:: SELECTED EXTRACT ::

LeetCode - Substring With Concatenation of All Words

You are given a string s and an array of strings words. All the strings of words are of the same length.

A concatenated string is a string that exactly contains all the strings of any permutation of words concatenated.

• For example, if words = ["ab","cd","ef"], then "abcdef", "abefcd", "cdabef", "cdefab", "efabcd", and "efcdab" are all concatenated strings. "acdbef" is not a concatenated string because it is not the concatenation of any permutation of words.

Return an array of the starting indices of all the concatenated substrings in s. You can return the answer in any order.

 

Example 1:

Input: s = "barfoothefoobarman", words = ["foo","bar"]

Output: [0,9]

Explanation:

The substring starting at 0 is "barfoo". It is the concatenation of ["bar","foo"] which is a permutation of words.
The substring starting at 9 is "foobar". It is the concatenation of ["foo","bar"] which is a permutation of words.

Example 2:

Input: s = "wordgoodgoodgoodbestword", words = ["word","good","best","word"]

Output: []

Explanation:

There is no concatenated substring.

:::
:: SOURCE DATA ::

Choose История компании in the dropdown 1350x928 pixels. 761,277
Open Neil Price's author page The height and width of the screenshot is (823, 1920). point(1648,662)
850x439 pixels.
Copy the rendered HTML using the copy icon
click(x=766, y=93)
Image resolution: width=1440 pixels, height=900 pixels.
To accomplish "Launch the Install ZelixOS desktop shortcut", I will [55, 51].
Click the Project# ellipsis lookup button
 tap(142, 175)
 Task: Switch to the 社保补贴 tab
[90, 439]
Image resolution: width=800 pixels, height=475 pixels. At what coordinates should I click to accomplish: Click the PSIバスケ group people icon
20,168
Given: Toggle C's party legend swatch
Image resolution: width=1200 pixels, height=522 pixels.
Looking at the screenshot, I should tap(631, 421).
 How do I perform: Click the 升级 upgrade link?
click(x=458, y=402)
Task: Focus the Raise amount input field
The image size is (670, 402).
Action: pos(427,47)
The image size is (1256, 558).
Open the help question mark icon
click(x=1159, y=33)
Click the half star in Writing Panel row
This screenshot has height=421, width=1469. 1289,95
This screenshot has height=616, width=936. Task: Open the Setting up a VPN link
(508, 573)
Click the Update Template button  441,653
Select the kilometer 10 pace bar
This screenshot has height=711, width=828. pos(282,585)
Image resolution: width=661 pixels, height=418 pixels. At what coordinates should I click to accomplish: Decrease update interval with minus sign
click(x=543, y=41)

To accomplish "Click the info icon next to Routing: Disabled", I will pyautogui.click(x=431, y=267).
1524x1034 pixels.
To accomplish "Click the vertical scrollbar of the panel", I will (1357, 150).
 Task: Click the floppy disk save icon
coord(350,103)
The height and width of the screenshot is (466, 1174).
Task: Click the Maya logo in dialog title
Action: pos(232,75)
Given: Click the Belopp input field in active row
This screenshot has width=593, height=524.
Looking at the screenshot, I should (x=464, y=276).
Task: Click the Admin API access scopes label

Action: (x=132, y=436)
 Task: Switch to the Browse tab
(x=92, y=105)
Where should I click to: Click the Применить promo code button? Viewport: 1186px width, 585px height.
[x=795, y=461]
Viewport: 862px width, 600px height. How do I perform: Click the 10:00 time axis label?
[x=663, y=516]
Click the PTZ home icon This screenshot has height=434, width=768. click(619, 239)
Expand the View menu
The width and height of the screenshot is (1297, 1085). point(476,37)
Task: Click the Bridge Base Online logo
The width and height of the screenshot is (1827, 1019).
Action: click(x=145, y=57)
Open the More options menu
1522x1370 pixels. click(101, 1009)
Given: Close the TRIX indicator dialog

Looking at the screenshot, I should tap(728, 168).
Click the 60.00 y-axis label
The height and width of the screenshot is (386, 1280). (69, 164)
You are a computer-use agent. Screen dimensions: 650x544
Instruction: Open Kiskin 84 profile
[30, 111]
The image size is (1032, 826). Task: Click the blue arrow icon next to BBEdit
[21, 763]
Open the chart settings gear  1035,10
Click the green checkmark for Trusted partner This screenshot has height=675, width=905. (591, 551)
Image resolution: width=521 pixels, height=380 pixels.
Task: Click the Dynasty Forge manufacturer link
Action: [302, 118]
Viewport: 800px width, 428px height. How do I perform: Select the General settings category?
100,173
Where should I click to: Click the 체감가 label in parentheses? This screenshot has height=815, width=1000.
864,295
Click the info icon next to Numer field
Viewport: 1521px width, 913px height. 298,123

:::

## WORK INSTRUCTION 1:
Output everything in the LeetCode substring problem from "The substring starting at 0" down to "no concatenated substring.".
## WORK INSTRUCTION 2:
Pick up the LeetCode substring problem after its last line and continue it.

## RESPONSE 1:
The substring starting at 0 is "barfoo". It is the concatenation of ["bar","foo"] which is a permutation of words.
The substring starting at 9 is "foobar". It is the concatenation of ["foo","bar"] which is a permutation of words.

Example 2:

Input: s = "wordgoodgoodgoodbestword", words = ["word","good","best","word"]

Output: []

Explanation:

There is no concatenated substring.

## RESPONSE 2:
Example 3:

Input: s = "barfoofoobarthefoobarman", words = ["bar","foo","the"]

Output: [6,9,12]

Explanation:

The substring starting at 6 is "foobarthe". It is the concatenation of ["foo","bar","the"].
The substring starting at 9 is "barthefoo". It is the concatenation of ["bar","the","foo"].
The substring starting at 12 is "thefoobar". It is the concatenation of ["the","foo","bar"].

 

Constraints:

• 1 <= s.length <= 104
• 1 <= words.length <= 5000
• 1 <= words[i].length <= 30
• s and words[i] consist of lowercase English letters.

 

ChatGPT's Solution:

from collections import Counter


class Solution(object):
    def findSubstring(self, s, words):
        """
        :type s: str
        :type words: List[str]
        :rtype: List[int]
        """
        
        if not s or not words:
            return []
        
        word_len = len(words[0])
        word_count = len(words)
        total_len = word_len * word_count
        word_map = Counter(words)
        result = []

        for i in range(word_len):
            left, right = i, i
            curr_map = Counter()
            while right + word_len <= len(s):
                word = s[right:right + word_len]
                right += word_len
                if word in word_map:
                    curr_map[word] += 1
                    while curr_map[word] > word_map[word]:
                        curr_map[s[left:left + word_len]] -= 1
                        left += word_len
                    if right - left == total_len:
                        result.append(left)
                else:
                    curr_map.clear()
                    left = right
        
        return result

 

Explanation:

1. Precompute Data:

   • Store word frequencies in word_map using Counter.
   • Calculate the total length of concatenated words.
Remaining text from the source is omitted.